→ **Work instructions**
Update the lines starting with the line that contains "Where should I click to: Click red" and going on through the line that contains "(x=1089, y=285)", changing "At what coordinates should I click to accomplish" to "Where should I click to accomplish" and leaving everything else untouched. Give back only those lines.
+++
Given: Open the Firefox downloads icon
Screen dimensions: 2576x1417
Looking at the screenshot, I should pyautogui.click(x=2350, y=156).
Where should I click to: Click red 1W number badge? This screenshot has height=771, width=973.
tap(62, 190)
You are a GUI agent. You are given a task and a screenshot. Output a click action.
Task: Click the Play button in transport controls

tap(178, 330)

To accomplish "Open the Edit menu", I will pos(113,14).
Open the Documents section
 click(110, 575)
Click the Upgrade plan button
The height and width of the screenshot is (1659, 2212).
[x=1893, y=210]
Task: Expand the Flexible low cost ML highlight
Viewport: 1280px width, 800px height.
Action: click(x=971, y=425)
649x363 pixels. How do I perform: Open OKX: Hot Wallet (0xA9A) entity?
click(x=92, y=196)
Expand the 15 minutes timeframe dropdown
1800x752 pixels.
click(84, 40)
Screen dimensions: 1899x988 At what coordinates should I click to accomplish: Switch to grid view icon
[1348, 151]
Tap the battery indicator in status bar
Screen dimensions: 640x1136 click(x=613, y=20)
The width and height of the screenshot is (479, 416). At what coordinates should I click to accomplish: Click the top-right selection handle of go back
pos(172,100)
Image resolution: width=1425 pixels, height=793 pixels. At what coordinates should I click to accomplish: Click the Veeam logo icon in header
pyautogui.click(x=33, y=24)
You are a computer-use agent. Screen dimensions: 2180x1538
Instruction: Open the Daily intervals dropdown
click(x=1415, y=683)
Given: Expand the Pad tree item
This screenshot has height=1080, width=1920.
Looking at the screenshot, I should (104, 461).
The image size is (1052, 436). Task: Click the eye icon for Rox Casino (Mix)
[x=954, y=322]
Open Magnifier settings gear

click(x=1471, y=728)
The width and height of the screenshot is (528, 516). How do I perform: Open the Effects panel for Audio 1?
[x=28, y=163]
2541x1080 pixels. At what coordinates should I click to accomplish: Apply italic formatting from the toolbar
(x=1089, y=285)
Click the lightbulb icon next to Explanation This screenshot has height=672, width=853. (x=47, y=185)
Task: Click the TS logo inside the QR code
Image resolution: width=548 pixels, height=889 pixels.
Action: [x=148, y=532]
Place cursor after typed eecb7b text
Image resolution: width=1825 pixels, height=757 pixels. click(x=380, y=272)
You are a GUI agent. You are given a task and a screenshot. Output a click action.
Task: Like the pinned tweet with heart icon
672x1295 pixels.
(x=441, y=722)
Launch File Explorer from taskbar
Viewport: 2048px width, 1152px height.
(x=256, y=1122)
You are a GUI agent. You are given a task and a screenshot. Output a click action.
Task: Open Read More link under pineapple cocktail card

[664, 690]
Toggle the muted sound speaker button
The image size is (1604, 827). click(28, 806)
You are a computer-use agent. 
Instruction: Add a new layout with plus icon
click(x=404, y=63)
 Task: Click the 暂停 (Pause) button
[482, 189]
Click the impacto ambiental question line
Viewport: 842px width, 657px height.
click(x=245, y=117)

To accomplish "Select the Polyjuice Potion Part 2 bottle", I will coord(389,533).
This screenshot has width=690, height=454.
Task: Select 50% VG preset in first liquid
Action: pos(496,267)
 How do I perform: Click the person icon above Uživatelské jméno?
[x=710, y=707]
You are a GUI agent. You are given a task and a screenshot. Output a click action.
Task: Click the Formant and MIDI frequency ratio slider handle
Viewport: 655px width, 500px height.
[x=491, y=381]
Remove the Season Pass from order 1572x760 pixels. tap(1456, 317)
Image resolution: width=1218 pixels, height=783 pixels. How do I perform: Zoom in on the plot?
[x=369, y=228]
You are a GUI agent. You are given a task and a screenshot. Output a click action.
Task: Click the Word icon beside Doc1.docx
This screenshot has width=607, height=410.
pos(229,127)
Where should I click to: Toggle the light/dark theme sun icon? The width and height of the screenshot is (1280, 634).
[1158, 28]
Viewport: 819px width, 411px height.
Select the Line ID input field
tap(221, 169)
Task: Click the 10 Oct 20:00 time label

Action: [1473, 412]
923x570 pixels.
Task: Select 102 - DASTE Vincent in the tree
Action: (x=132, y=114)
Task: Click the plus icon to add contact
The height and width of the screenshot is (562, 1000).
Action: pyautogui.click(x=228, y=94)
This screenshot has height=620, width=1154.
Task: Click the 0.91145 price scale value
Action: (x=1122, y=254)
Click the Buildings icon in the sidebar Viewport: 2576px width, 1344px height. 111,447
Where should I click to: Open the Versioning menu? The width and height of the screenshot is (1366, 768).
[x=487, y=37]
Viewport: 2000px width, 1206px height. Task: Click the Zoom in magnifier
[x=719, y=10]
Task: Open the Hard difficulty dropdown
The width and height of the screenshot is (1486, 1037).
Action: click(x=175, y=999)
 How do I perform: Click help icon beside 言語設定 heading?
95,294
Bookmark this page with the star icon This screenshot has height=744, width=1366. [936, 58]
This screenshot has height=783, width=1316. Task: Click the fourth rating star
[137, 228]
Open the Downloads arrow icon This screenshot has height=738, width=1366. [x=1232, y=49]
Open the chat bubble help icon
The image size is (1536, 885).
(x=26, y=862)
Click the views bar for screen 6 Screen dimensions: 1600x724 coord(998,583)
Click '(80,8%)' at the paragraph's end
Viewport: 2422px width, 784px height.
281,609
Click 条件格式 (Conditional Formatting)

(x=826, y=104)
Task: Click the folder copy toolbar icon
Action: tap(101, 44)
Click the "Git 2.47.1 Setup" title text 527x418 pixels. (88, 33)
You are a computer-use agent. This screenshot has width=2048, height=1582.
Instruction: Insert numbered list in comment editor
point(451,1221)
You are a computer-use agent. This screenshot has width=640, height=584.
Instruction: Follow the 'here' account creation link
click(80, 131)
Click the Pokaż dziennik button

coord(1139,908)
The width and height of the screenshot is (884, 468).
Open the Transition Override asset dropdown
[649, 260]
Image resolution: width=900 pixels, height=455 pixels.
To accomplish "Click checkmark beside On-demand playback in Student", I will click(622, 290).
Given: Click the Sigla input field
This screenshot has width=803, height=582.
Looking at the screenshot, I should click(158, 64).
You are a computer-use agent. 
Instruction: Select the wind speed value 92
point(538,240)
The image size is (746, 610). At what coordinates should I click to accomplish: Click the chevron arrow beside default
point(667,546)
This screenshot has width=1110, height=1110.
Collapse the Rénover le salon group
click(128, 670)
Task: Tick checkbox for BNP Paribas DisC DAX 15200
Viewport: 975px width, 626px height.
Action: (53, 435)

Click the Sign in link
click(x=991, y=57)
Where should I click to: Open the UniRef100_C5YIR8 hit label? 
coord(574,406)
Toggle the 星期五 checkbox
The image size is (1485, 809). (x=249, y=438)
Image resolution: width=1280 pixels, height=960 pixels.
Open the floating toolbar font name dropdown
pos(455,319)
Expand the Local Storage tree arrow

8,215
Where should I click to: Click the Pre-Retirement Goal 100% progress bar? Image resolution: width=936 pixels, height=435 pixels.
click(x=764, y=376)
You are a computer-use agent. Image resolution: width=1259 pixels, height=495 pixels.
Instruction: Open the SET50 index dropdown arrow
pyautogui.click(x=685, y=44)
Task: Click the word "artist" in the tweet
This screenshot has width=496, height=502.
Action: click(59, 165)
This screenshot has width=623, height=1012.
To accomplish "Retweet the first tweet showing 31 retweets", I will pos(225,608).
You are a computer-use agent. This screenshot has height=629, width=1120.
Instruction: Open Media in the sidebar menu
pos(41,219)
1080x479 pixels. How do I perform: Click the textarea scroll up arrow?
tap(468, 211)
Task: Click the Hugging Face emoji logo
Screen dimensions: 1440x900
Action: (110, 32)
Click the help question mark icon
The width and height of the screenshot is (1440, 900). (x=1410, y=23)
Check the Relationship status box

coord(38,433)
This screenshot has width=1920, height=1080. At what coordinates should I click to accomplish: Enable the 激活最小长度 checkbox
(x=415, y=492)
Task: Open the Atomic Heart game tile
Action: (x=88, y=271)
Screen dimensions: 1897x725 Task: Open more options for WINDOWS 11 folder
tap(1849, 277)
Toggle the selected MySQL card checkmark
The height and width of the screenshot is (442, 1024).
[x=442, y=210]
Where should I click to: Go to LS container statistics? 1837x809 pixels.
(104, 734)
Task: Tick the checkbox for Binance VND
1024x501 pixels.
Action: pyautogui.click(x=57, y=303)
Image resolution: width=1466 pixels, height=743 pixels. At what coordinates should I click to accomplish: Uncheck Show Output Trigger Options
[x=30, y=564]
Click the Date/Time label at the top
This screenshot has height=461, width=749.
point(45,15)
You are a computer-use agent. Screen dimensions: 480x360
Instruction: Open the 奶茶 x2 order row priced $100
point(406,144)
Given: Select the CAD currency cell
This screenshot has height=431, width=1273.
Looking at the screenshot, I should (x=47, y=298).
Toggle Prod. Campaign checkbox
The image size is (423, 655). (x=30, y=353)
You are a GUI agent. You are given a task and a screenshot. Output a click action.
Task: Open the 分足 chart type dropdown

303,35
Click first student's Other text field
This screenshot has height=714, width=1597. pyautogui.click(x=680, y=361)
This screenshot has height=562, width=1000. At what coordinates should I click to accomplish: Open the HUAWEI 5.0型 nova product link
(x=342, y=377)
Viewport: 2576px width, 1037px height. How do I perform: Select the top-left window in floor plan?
+++
→ **Output below**
Where should I click to: Click red 1W number badge? This screenshot has height=771, width=973.
tap(62, 190)
You are a GUI agent. You are given a task and a screenshot. Output a click action.
Task: Click the Play button in transport controls

tap(178, 330)

To accomplish "Open the Edit menu", I will pos(113,14).
Open the Documents section
 click(110, 575)
Click the Upgrade plan button
The height and width of the screenshot is (1659, 2212).
[x=1893, y=210]
Task: Expand the Flexible low cost ML highlight
Viewport: 1280px width, 800px height.
Action: click(x=971, y=425)
649x363 pixels. How do I perform: Open OKX: Hot Wallet (0xA9A) entity?
click(x=92, y=196)
Expand the 15 minutes timeframe dropdown
1800x752 pixels.
click(84, 40)
Screen dimensions: 1899x988 Where should I click to accomplish: Switch to grid view icon
[1348, 151]
Tap the battery indicator in status bar
Screen dimensions: 640x1136 click(x=613, y=20)
The width and height of the screenshot is (479, 416). Where should I click to accomplish: Click the top-right selection handle of go back
pos(172,100)
Image resolution: width=1425 pixels, height=793 pixels. Where should I click to accomplish: Click the Veeam logo icon in header
pyautogui.click(x=33, y=24)
You are a computer-use agent. Screen dimensions: 2180x1538
Instruction: Open the Daily intervals dropdown
click(x=1415, y=683)
Given: Expand the Pad tree item
This screenshot has height=1080, width=1920.
Looking at the screenshot, I should (104, 461).
The image size is (1052, 436). Task: Click the eye icon for Rox Casino (Mix)
[x=954, y=322]
Open Magnifier settings gear

click(x=1471, y=728)
The width and height of the screenshot is (528, 516). How do I perform: Open the Effects panel for Audio 1?
[x=28, y=163]
2541x1080 pixels. Where should I click to accomplish: Apply italic formatting from the toolbar
(x=1089, y=285)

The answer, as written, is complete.